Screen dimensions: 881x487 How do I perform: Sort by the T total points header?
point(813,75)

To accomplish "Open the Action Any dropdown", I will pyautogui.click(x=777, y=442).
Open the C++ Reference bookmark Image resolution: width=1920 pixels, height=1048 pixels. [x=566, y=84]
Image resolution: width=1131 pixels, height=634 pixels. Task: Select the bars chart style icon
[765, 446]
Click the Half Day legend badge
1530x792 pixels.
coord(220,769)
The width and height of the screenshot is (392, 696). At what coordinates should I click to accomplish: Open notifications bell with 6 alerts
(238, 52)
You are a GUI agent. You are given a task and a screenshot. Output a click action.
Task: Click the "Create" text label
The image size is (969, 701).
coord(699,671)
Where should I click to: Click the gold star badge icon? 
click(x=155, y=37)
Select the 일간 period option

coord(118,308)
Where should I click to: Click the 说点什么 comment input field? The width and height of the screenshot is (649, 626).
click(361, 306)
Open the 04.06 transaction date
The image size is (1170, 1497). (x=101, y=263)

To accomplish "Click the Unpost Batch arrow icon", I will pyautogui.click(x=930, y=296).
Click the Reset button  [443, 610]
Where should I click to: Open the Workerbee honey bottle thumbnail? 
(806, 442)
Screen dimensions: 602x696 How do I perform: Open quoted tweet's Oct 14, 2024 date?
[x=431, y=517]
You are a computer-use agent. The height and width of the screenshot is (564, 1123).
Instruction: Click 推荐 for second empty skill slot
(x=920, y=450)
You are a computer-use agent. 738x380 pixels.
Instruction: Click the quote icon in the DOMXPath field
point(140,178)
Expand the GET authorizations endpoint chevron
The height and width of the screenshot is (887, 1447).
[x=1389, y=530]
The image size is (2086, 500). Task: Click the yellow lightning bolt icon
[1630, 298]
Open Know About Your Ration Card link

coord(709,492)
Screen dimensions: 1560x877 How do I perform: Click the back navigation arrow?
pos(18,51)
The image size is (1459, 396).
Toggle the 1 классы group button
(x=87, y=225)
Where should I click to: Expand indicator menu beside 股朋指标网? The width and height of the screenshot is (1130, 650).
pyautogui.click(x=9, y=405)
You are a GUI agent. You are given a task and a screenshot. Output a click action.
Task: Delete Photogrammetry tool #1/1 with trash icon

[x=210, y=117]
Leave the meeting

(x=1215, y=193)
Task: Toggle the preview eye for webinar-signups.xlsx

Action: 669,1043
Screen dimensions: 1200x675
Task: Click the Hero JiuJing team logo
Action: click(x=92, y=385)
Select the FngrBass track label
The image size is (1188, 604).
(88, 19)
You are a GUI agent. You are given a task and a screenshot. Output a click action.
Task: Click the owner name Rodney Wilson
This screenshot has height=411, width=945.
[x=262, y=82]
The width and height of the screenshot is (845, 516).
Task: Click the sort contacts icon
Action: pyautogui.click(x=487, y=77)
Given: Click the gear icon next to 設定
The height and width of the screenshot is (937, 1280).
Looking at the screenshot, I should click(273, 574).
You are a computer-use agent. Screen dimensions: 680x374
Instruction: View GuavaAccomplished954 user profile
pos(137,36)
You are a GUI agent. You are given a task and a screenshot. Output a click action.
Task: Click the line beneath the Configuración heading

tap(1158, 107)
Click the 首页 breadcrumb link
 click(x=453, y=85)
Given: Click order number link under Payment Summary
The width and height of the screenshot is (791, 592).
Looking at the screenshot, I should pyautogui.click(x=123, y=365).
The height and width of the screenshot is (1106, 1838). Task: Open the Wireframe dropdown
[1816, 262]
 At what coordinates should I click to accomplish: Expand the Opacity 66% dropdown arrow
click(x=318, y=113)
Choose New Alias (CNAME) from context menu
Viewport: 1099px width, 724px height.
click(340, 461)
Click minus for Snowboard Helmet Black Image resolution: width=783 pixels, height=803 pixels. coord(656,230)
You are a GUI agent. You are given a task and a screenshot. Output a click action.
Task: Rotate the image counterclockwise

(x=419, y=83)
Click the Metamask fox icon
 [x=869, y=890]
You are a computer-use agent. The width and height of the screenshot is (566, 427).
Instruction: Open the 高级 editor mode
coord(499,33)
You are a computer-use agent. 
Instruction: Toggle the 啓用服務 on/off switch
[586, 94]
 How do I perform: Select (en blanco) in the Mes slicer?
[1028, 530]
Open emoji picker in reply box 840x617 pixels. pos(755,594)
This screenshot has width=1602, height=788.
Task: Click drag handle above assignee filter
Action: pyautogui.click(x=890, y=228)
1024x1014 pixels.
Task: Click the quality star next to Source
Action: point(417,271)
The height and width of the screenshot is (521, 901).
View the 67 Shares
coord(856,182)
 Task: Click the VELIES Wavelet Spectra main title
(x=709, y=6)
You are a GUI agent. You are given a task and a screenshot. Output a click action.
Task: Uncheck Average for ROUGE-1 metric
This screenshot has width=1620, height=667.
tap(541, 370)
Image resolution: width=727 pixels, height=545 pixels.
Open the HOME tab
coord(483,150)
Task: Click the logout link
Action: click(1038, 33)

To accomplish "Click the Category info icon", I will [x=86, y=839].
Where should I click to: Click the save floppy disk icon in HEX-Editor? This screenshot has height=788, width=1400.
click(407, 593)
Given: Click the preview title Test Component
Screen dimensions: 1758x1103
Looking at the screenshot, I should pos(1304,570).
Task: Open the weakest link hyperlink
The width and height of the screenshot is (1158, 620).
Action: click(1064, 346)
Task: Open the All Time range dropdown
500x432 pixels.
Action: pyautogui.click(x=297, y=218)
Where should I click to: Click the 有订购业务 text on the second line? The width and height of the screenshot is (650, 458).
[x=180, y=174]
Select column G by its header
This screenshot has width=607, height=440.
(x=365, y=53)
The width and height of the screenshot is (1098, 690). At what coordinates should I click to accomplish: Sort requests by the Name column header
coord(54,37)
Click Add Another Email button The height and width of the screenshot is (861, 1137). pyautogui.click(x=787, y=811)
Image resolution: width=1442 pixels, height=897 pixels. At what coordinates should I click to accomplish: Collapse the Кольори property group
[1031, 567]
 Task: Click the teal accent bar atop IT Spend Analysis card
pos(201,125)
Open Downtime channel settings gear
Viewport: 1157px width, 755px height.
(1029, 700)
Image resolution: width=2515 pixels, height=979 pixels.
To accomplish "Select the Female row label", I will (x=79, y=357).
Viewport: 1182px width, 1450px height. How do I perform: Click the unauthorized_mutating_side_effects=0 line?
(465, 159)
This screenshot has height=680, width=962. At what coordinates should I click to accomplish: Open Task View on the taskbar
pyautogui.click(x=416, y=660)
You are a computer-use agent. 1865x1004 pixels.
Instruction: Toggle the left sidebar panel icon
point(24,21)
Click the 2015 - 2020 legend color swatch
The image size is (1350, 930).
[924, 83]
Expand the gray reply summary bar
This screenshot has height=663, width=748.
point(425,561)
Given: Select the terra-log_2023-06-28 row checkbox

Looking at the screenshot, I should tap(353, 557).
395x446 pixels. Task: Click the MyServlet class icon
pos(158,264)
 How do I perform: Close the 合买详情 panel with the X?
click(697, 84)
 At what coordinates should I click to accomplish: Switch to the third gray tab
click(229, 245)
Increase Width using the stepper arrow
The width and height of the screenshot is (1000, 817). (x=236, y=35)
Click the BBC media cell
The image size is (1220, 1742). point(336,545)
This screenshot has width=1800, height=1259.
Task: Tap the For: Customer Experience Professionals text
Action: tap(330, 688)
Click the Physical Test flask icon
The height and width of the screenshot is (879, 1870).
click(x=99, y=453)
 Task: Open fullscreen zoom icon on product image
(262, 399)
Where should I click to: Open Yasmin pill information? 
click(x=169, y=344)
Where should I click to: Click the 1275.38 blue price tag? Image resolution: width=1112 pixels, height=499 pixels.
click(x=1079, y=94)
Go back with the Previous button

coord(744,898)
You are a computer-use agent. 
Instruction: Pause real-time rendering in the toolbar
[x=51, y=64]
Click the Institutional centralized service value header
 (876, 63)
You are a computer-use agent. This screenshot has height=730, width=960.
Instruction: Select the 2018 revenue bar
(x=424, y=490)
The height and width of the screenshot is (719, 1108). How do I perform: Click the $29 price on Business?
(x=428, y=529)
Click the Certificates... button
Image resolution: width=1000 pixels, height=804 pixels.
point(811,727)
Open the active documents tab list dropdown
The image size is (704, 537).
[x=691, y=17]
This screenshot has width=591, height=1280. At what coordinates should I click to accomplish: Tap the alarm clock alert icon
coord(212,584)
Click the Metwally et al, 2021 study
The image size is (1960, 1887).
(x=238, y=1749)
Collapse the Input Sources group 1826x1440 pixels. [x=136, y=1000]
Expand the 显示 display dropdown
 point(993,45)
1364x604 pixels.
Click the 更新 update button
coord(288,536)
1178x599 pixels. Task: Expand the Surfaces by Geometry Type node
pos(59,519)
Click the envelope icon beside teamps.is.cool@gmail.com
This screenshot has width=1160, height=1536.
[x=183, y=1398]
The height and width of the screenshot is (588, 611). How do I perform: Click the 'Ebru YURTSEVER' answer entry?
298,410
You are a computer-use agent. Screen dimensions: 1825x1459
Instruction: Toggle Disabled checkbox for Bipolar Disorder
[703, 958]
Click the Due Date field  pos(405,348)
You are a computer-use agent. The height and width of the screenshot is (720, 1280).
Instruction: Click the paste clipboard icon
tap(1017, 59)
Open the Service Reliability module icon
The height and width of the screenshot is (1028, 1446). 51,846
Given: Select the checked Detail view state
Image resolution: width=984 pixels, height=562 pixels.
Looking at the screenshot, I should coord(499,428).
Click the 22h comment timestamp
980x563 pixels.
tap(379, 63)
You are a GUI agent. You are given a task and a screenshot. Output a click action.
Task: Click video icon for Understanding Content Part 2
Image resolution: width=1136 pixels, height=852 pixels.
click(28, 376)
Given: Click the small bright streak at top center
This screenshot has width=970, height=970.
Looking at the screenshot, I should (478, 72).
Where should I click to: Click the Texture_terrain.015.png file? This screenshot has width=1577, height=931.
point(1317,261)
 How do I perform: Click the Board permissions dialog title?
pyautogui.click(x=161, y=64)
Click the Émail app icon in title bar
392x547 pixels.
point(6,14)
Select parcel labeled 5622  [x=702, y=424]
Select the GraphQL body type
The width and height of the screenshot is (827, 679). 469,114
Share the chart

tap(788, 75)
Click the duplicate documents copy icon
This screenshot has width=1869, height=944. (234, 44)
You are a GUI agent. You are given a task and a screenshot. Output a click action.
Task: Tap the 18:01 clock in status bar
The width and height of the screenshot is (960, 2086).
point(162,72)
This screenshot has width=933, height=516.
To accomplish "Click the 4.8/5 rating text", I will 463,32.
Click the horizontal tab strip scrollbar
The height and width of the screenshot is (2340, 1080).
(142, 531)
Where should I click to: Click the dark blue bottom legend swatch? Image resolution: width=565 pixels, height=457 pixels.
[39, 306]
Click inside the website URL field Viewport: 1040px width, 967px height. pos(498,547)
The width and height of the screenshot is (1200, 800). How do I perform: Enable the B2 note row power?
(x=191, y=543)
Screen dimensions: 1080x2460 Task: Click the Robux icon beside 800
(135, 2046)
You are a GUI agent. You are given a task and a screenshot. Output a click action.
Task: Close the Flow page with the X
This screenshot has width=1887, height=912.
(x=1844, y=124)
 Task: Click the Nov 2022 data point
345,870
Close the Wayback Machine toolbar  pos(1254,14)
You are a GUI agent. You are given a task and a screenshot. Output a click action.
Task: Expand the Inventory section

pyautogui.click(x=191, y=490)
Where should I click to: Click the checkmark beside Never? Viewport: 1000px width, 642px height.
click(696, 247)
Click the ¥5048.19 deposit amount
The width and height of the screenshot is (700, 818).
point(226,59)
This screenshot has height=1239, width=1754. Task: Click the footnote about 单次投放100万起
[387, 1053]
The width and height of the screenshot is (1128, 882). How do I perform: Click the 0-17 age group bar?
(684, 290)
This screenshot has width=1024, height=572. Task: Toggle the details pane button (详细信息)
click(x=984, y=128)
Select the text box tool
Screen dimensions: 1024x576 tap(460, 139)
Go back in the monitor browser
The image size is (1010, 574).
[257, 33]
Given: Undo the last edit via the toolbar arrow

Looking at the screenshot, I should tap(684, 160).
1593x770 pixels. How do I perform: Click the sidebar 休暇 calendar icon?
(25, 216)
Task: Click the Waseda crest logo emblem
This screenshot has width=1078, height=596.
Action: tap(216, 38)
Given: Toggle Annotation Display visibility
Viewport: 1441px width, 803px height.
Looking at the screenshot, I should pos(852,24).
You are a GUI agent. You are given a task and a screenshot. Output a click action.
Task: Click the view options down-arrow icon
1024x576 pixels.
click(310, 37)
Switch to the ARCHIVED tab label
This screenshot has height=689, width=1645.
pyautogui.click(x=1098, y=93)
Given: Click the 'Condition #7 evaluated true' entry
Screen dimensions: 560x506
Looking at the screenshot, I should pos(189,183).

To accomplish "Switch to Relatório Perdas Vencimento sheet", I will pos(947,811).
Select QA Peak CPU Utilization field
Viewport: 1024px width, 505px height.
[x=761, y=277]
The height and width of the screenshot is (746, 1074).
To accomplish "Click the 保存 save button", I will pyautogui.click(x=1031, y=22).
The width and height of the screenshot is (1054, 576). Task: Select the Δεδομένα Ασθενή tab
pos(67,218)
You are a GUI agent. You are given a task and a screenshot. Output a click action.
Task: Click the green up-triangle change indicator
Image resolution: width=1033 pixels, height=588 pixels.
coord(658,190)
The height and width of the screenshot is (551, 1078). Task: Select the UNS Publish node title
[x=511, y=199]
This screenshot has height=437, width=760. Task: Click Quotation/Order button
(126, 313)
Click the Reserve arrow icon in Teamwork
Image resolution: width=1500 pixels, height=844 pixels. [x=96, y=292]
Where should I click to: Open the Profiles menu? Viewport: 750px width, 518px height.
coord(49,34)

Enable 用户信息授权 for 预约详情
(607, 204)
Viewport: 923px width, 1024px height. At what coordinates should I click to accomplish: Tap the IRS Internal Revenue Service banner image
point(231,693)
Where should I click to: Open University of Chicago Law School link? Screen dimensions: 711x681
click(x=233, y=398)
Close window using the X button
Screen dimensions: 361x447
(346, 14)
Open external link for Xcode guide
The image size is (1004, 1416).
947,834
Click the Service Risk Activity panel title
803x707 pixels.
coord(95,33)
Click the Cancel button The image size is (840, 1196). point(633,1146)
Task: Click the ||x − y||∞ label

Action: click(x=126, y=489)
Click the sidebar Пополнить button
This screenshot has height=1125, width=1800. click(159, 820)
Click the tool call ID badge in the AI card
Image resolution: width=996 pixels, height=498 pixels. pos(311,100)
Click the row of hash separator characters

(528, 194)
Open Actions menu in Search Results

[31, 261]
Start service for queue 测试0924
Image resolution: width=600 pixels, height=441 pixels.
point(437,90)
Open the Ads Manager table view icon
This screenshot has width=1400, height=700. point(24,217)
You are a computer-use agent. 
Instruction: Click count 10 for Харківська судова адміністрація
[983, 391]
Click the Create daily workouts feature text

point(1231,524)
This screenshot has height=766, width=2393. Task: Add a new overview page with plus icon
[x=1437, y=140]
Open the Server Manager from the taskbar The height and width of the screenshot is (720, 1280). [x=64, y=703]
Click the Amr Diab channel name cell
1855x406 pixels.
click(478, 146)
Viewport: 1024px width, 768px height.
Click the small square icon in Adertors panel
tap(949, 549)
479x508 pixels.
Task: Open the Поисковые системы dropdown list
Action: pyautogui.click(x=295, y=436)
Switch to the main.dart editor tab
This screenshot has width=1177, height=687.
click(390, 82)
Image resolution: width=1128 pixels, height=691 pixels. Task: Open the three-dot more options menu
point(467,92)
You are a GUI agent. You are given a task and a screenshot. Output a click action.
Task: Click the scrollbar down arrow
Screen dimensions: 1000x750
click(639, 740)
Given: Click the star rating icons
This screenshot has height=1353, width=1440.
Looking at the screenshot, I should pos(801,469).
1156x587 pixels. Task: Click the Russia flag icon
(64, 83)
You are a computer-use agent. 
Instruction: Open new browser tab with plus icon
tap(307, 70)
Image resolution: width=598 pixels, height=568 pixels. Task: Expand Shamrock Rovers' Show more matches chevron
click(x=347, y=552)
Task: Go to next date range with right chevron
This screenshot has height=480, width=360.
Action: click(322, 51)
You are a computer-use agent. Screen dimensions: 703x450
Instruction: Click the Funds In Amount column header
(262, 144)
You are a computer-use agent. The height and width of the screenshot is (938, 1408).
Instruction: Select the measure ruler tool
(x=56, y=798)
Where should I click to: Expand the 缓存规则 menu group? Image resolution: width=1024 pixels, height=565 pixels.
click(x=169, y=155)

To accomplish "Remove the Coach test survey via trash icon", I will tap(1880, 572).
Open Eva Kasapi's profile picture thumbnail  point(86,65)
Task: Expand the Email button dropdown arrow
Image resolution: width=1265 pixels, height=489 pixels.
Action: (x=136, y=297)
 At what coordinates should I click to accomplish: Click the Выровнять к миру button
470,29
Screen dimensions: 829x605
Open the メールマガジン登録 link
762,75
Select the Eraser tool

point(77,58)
┄┄┄┄┄┄┄┄┄┄┄┄┄┄┄┄┄┄┄┄
Exercise instructions:
Take the lines from the first line of the listing up to and including the line with "You are a computer-use agent. 738x380 pixels." and give them again exactly.

Solution to this exercise:
Screen dimensions: 881x487 How do I perform: Sort by the T total points header?
point(813,75)

To accomplish "Open the Action Any dropdown", I will pyautogui.click(x=777, y=442).
Open the C++ Reference bookmark Image resolution: width=1920 pixels, height=1048 pixels. [x=566, y=84]
Image resolution: width=1131 pixels, height=634 pixels. Task: Select the bars chart style icon
[765, 446]
Click the Half Day legend badge
1530x792 pixels.
coord(220,769)
The width and height of the screenshot is (392, 696). At what coordinates should I click to accomplish: Open notifications bell with 6 alerts
(238, 52)
You are a GUI agent. You are given a task and a screenshot. Output a click action.
Task: Click the "Create" text label
The image size is (969, 701).
coord(699,671)
Where should I click to: Click the gold star badge icon? 
click(x=155, y=37)
Select the 일간 period option

coord(118,308)
Where should I click to: Click the 说点什么 comment input field? The width and height of the screenshot is (649, 626).
click(361, 306)
Open the 04.06 transaction date
The image size is (1170, 1497). (x=101, y=263)

To accomplish "Click the Unpost Batch arrow icon", I will pyautogui.click(x=930, y=296).
Click the Reset button  [443, 610]
Where should I click to: Open the Workerbee honey bottle thumbnail? 
(806, 442)
Screen dimensions: 602x696 How do I perform: Open quoted tweet's Oct 14, 2024 date?
[x=431, y=517]
You are a computer-use agent. The height and width of the screenshot is (564, 1123).
Instruction: Click 推荐 for second empty skill slot
(x=920, y=450)
You are a computer-use agent. 738x380 pixels.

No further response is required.